*Your objective*: Could you retype the listing beneath, keeping each line exactly as it is?

*Given data*:
BEGIN
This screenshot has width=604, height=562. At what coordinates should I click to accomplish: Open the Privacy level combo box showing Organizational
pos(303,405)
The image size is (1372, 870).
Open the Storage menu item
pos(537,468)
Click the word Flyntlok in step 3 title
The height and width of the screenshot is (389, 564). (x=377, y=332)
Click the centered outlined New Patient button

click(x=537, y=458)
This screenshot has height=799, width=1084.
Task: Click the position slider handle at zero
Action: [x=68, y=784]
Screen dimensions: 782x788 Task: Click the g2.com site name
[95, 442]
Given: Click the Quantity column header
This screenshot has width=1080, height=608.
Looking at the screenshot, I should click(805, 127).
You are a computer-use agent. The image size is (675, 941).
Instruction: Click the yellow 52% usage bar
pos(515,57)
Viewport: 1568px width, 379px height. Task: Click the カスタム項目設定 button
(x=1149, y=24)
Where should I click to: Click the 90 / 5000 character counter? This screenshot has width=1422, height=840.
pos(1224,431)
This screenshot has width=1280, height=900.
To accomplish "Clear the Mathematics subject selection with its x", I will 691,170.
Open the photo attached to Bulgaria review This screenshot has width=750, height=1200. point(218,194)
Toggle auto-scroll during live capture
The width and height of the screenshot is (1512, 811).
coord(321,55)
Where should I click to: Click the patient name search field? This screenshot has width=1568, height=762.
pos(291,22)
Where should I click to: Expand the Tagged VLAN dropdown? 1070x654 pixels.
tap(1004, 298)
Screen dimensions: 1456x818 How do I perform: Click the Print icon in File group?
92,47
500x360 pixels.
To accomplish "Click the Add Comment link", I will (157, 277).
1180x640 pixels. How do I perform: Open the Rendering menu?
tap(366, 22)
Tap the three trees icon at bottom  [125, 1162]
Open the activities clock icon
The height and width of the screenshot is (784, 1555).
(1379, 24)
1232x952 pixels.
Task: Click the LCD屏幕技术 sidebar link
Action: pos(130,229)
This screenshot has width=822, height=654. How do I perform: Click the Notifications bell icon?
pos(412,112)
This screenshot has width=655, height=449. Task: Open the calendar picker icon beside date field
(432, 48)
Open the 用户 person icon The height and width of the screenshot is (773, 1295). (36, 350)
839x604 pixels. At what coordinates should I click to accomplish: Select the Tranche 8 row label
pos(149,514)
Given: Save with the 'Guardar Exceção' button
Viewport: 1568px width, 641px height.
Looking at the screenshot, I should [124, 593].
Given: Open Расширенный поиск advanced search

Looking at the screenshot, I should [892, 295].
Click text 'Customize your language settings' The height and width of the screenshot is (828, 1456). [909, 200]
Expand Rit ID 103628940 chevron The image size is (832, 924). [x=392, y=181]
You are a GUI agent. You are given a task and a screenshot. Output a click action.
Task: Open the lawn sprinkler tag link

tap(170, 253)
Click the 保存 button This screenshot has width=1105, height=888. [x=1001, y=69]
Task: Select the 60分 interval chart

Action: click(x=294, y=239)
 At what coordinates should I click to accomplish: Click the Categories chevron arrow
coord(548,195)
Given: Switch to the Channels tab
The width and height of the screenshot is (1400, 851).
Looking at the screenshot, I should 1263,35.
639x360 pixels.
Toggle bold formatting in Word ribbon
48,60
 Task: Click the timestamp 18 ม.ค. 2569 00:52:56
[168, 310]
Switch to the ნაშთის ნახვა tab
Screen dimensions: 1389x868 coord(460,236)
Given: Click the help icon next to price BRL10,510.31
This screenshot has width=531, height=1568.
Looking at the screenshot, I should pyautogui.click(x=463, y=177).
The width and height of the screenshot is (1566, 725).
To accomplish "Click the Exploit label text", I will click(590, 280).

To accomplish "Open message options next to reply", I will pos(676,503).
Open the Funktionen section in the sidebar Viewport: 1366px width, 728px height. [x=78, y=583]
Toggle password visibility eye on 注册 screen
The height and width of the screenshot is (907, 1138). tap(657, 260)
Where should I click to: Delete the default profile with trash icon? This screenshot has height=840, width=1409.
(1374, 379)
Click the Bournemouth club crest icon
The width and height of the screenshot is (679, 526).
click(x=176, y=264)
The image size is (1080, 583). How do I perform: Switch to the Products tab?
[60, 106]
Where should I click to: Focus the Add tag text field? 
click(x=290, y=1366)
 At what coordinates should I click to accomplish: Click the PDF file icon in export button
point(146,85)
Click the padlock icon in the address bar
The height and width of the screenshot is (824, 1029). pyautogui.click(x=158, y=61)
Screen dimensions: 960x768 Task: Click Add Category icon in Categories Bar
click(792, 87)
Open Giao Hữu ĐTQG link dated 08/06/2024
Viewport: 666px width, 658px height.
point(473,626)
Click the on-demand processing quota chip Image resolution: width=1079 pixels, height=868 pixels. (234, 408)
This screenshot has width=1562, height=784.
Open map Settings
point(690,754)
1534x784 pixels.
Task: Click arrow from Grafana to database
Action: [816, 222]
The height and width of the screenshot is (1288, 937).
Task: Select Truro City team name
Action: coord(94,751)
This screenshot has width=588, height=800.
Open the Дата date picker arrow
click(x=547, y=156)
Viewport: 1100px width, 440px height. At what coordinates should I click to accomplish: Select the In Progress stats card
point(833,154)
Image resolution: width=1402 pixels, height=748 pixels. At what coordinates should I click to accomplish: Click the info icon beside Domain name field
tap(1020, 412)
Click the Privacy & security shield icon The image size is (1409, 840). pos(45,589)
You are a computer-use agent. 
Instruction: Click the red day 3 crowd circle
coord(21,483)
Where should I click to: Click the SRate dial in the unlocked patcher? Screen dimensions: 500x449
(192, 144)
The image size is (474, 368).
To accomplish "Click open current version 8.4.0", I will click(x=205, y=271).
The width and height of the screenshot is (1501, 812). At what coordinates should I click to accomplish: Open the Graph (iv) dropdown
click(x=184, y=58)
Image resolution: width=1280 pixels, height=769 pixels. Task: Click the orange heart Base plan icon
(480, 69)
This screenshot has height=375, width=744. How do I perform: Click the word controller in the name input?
END
*Response for this exercise*:
This screenshot has width=604, height=562. At what coordinates should I click to accomplish: Open the Privacy level combo box showing Organizational
pos(303,405)
The image size is (1372, 870).
Open the Storage menu item
pos(537,468)
Click the word Flyntlok in step 3 title
The height and width of the screenshot is (389, 564). (x=377, y=332)
Click the centered outlined New Patient button

click(x=537, y=458)
This screenshot has height=799, width=1084.
Task: Click the position slider handle at zero
Action: [x=68, y=784]
Screen dimensions: 782x788 Task: Click the g2.com site name
[95, 442]
Given: Click the Quantity column header
This screenshot has width=1080, height=608.
Looking at the screenshot, I should click(805, 127).
You are a computer-use agent. The image size is (675, 941).
Instruction: Click the yellow 52% usage bar
pos(515,57)
Viewport: 1568px width, 379px height. Task: Click the カスタム項目設定 button
(x=1149, y=24)
Where should I click to: Click the 90 / 5000 character counter? This screenshot has width=1422, height=840.
pos(1224,431)
This screenshot has width=1280, height=900.
To accomplish "Clear the Mathematics subject selection with its x", I will 691,170.
Open the photo attached to Bulgaria review This screenshot has width=750, height=1200. point(218,194)
Toggle auto-scroll during live capture
The width and height of the screenshot is (1512, 811).
coord(321,55)
Where should I click to: Click the patient name search field? This screenshot has width=1568, height=762.
pos(291,22)
Where should I click to: Expand the Tagged VLAN dropdown? 1070x654 pixels.
tap(1004, 298)
Screen dimensions: 1456x818 How do I perform: Click the Print icon in File group?
92,47
500x360 pixels.
To accomplish "Click the Add Comment link", I will (157, 277).
1180x640 pixels. How do I perform: Open the Rendering menu?
tap(366, 22)
Tap the three trees icon at bottom  [125, 1162]
Open the activities clock icon
The height and width of the screenshot is (784, 1555).
(1379, 24)
1232x952 pixels.
Task: Click the LCD屏幕技术 sidebar link
Action: pos(130,229)
This screenshot has width=822, height=654. How do I perform: Click the Notifications bell icon?
pos(412,112)
This screenshot has width=655, height=449. Task: Open the calendar picker icon beside date field
(432, 48)
Open the 用户 person icon The height and width of the screenshot is (773, 1295). (36, 350)
839x604 pixels. At what coordinates should I click to accomplish: Select the Tranche 8 row label
pos(149,514)
Given: Save with the 'Guardar Exceção' button
Viewport: 1568px width, 641px height.
Looking at the screenshot, I should [124, 593].
Given: Open Расширенный поиск advanced search

Looking at the screenshot, I should [892, 295].
Click text 'Customize your language settings' The height and width of the screenshot is (828, 1456). [909, 200]
Expand Rit ID 103628940 chevron The image size is (832, 924). [x=392, y=181]
You are a GUI agent. You are given a task and a screenshot. Output a click action.
Task: Open the lawn sprinkler tag link

tap(170, 253)
Click the 保存 button This screenshot has width=1105, height=888. [x=1001, y=69]
Task: Select the 60分 interval chart

Action: click(x=294, y=239)
 At what coordinates should I click to accomplish: Click the Categories chevron arrow
coord(548,195)
Given: Switch to the Channels tab
The width and height of the screenshot is (1400, 851).
Looking at the screenshot, I should 1263,35.
639x360 pixels.
Toggle bold formatting in Word ribbon
48,60
 Task: Click the timestamp 18 ม.ค. 2569 00:52:56
[168, 310]
Switch to the ნაშთის ნახვა tab
Screen dimensions: 1389x868 coord(460,236)
Given: Click the help icon next to price BRL10,510.31
This screenshot has width=531, height=1568.
Looking at the screenshot, I should pyautogui.click(x=463, y=177).
The width and height of the screenshot is (1566, 725).
To accomplish "Click the Exploit label text", I will click(590, 280).

To accomplish "Open message options next to reply", I will pos(676,503).
Open the Funktionen section in the sidebar Viewport: 1366px width, 728px height. [x=78, y=583]
Toggle password visibility eye on 注册 screen
The height and width of the screenshot is (907, 1138). tap(657, 260)
Where should I click to: Delete the default profile with trash icon? This screenshot has height=840, width=1409.
(1374, 379)
Click the Bournemouth club crest icon
The width and height of the screenshot is (679, 526).
click(x=176, y=264)
The image size is (1080, 583). How do I perform: Switch to the Products tab?
[60, 106]
Where should I click to: Focus the Add tag text field? 
click(x=290, y=1366)
 At what coordinates should I click to accomplish: Click the PDF file icon in export button
point(146,85)
Click the padlock icon in the address bar
The height and width of the screenshot is (824, 1029). pyautogui.click(x=158, y=61)
Screen dimensions: 960x768 Task: Click Add Category icon in Categories Bar
click(792, 87)
Open Giao Hữu ĐTQG link dated 08/06/2024
Viewport: 666px width, 658px height.
point(473,626)
Click the on-demand processing quota chip Image resolution: width=1079 pixels, height=868 pixels. (234, 408)
This screenshot has width=1562, height=784.
Open map Settings
point(690,754)
1534x784 pixels.
Task: Click arrow from Grafana to database
Action: [816, 222]
The height and width of the screenshot is (1288, 937).
Task: Select Truro City team name
Action: coord(94,751)
This screenshot has width=588, height=800.
Open the Дата date picker arrow
click(x=547, y=156)
Viewport: 1100px width, 440px height. At what coordinates should I click to accomplish: Select the In Progress stats card
point(833,154)
Image resolution: width=1402 pixels, height=748 pixels. At what coordinates should I click to accomplish: Click the info icon beside Domain name field
tap(1020, 412)
Click the Privacy & security shield icon The image size is (1409, 840). pos(45,589)
You are a computer-use agent. 
Instruction: Click the red day 3 crowd circle
coord(21,483)
Where should I click to: Click the SRate dial in the unlocked patcher? Screen dimensions: 500x449
(192, 144)
The image size is (474, 368).
To accomplish "Click open current version 8.4.0", I will click(x=205, y=271).
The width and height of the screenshot is (1501, 812). At what coordinates should I click to accomplish: Open the Graph (iv) dropdown
click(x=184, y=58)
Image resolution: width=1280 pixels, height=769 pixels. Task: Click the orange heart Base plan icon
(480, 69)
This screenshot has height=375, width=744. How do I perform: Click the word controller in the name input?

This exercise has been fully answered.